* LISTED ENTRIES

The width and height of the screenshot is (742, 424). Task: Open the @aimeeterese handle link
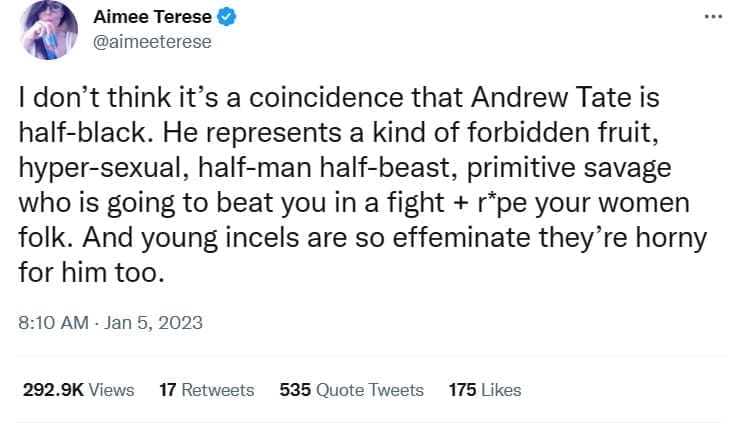152,42
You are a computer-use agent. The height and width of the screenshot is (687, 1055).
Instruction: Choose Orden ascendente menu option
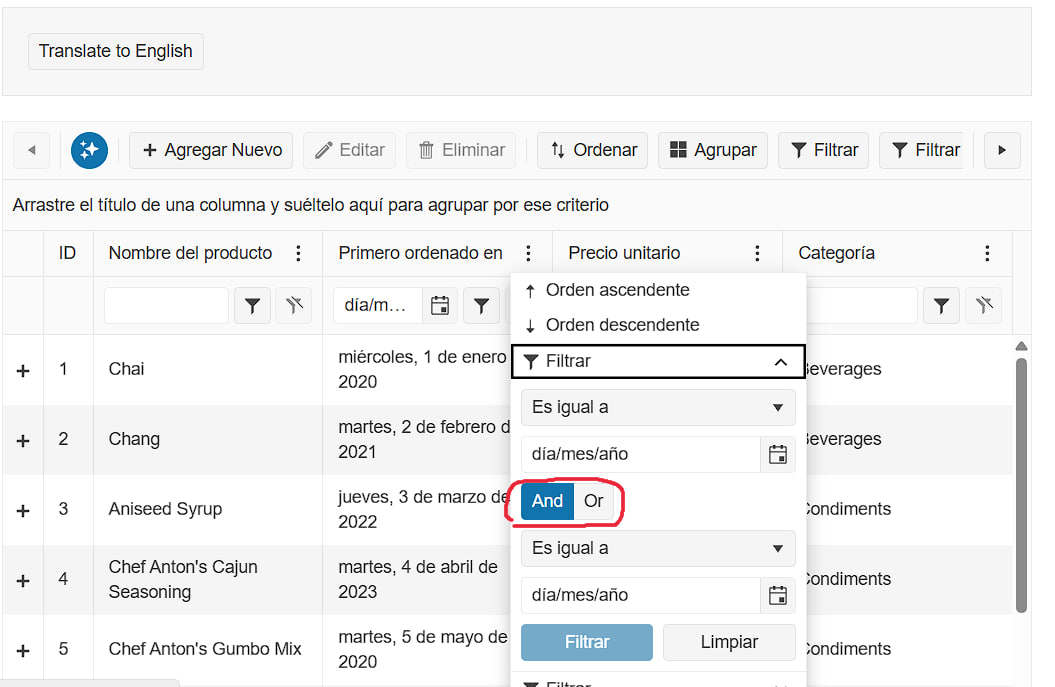point(617,290)
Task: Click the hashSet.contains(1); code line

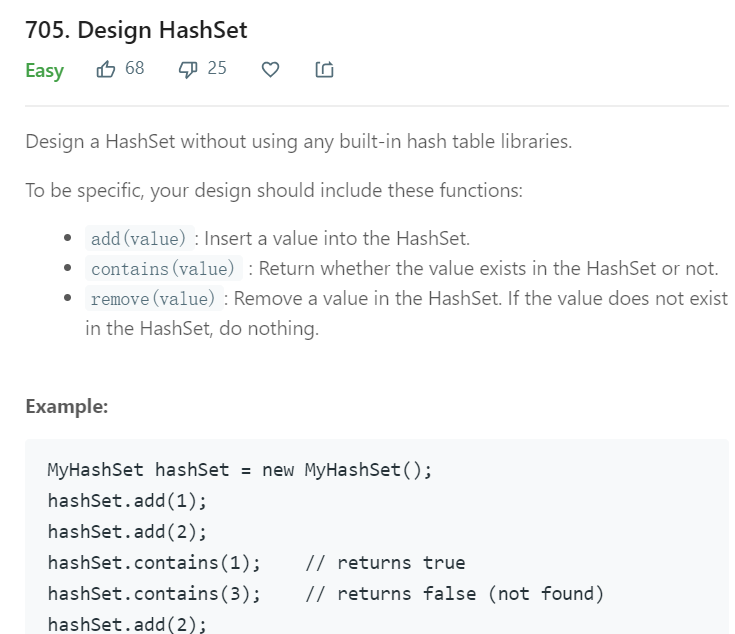Action: (154, 563)
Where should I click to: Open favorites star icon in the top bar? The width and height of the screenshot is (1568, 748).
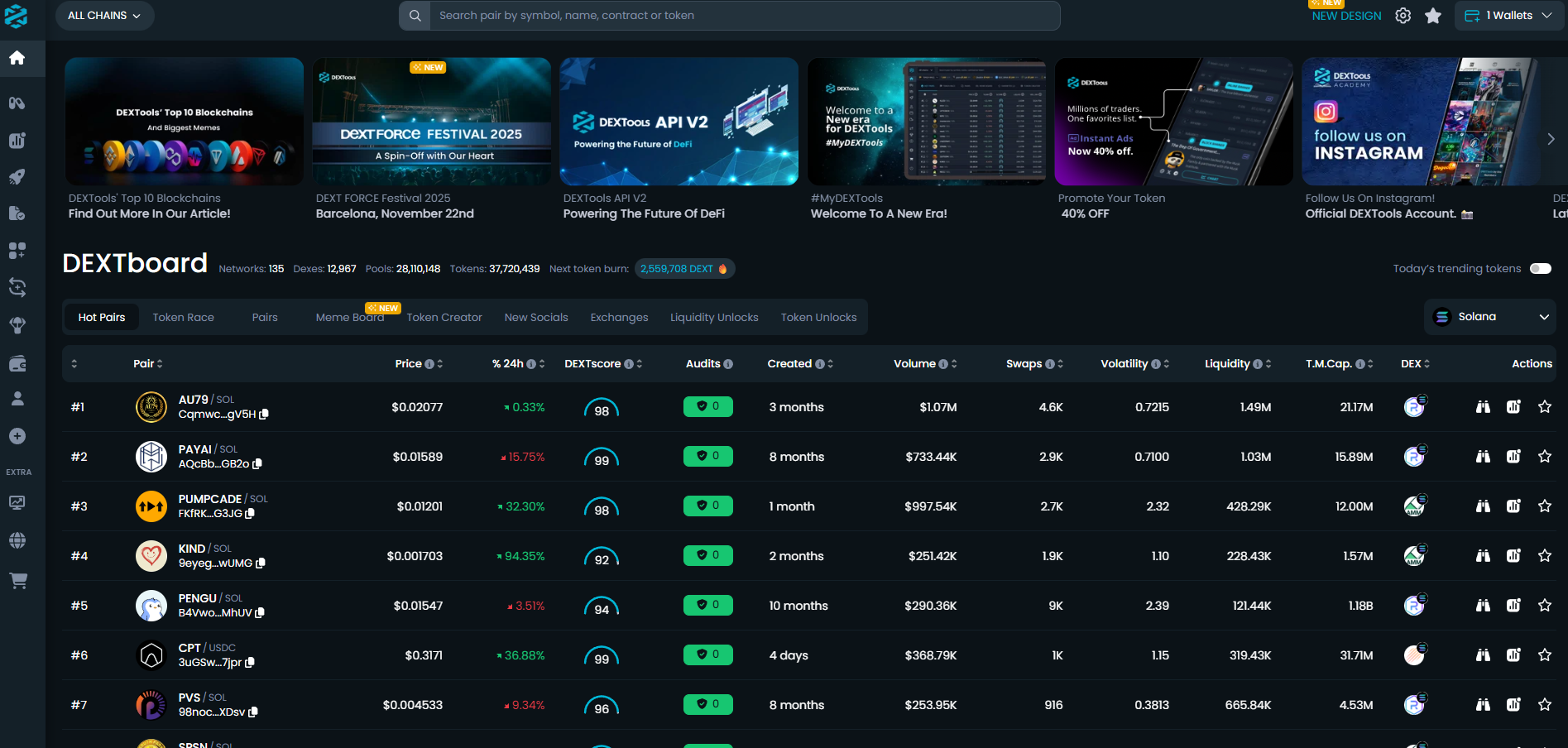[x=1433, y=16]
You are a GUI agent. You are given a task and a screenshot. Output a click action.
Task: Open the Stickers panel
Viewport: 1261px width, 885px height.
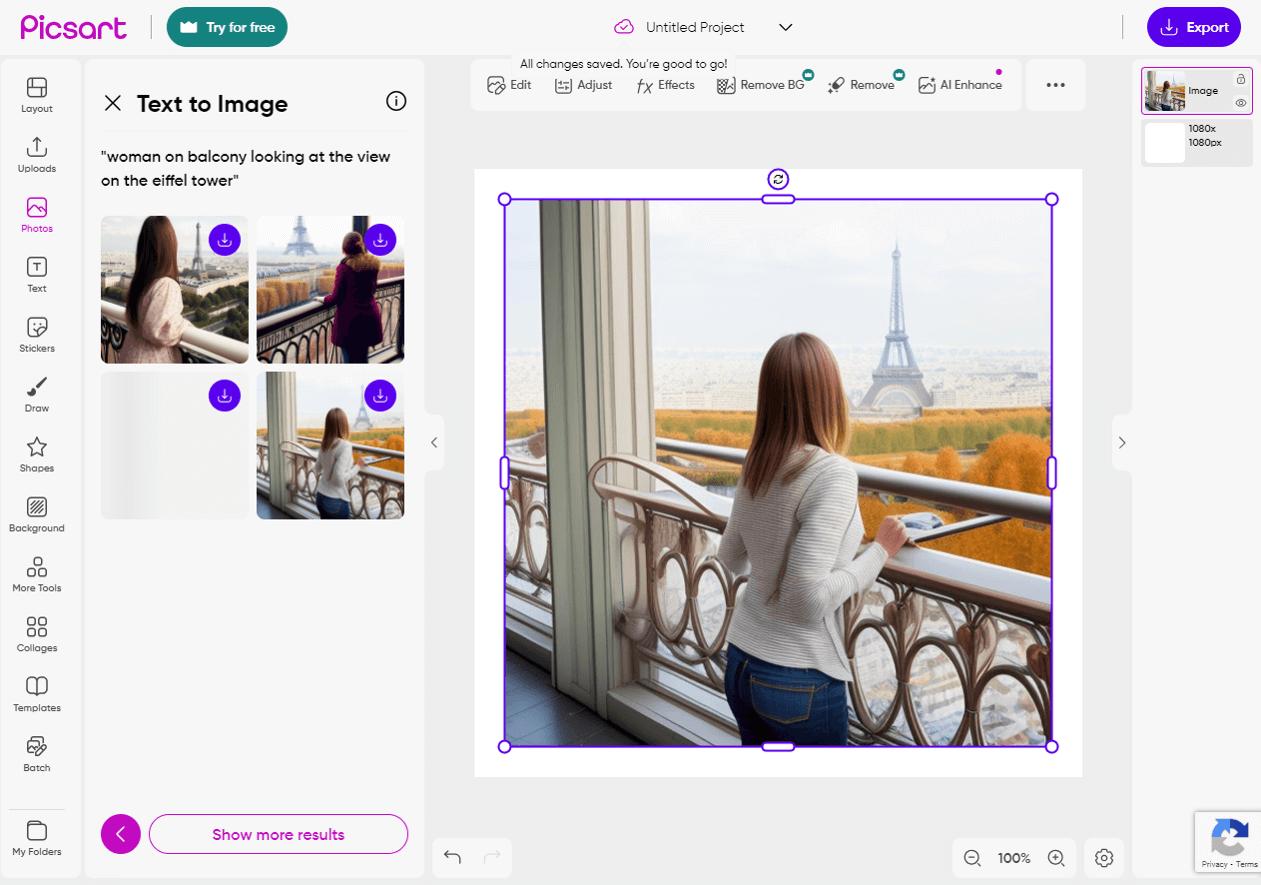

* ACTIVITY
Each line in the listing either holds the word "agent" or does not. Report how many do, as a bare number.

* TASK ANSWER
2